++++ Data for processing
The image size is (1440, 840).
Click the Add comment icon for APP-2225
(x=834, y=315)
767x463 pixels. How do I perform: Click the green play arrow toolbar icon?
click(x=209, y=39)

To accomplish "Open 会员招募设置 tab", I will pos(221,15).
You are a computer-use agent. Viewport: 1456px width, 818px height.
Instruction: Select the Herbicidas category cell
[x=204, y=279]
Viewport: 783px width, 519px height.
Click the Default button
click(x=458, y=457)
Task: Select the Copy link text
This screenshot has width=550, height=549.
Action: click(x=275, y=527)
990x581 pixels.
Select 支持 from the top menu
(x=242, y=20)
++++++++
++++ Data for processing
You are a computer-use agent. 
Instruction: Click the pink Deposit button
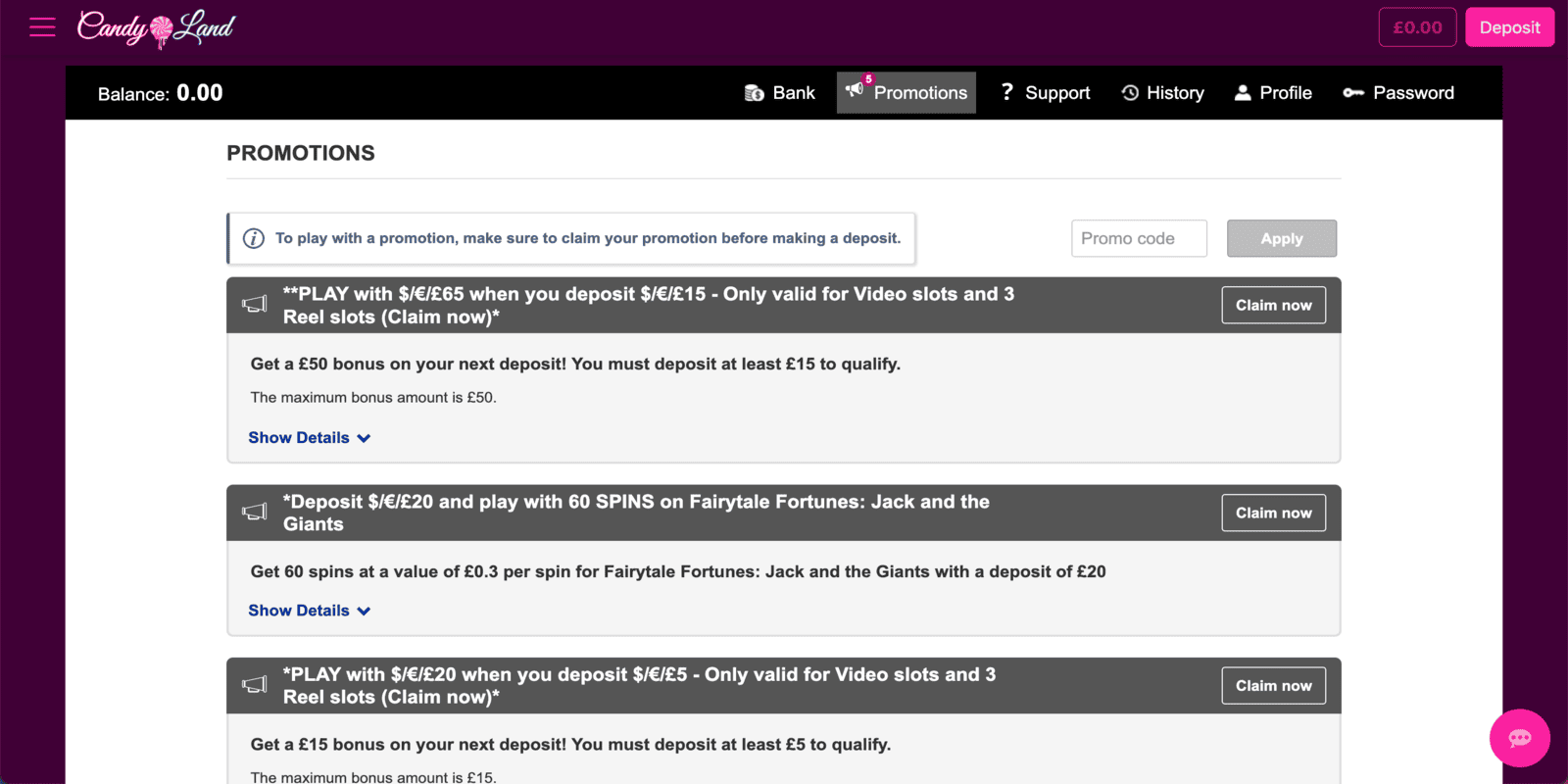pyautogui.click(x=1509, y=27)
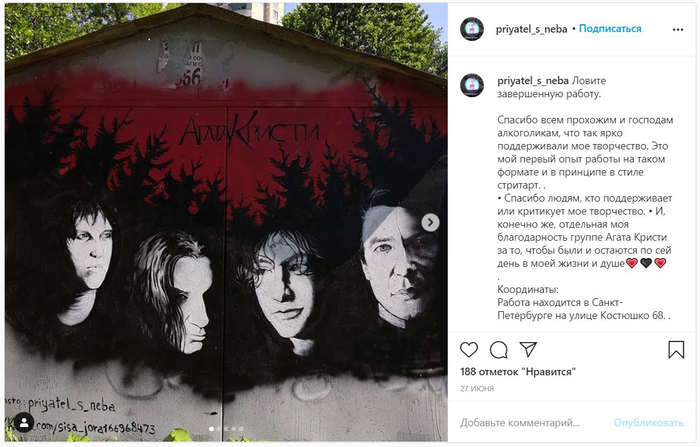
++++++++
#### Your objective:
All lines in the listing above between the line with "The image size is (1440, 840)." and the line with "Task: Select the Copy link text", inclusive, should be set down exactly, and no line outside that range.

#### Exercise response:
The image size is (1440, 840).
Click the Add comment icon for APP-2225
(x=834, y=315)
767x463 pixels. How do I perform: Click the green play arrow toolbar icon?
click(x=209, y=39)

To accomplish "Open 会员招募设置 tab", I will pos(221,15).
You are a computer-use agent. Viewport: 1456px width, 818px height.
Instruction: Select the Herbicidas category cell
[x=204, y=279]
Viewport: 783px width, 519px height.
Click the Default button
click(x=458, y=457)
Task: Select the Copy link text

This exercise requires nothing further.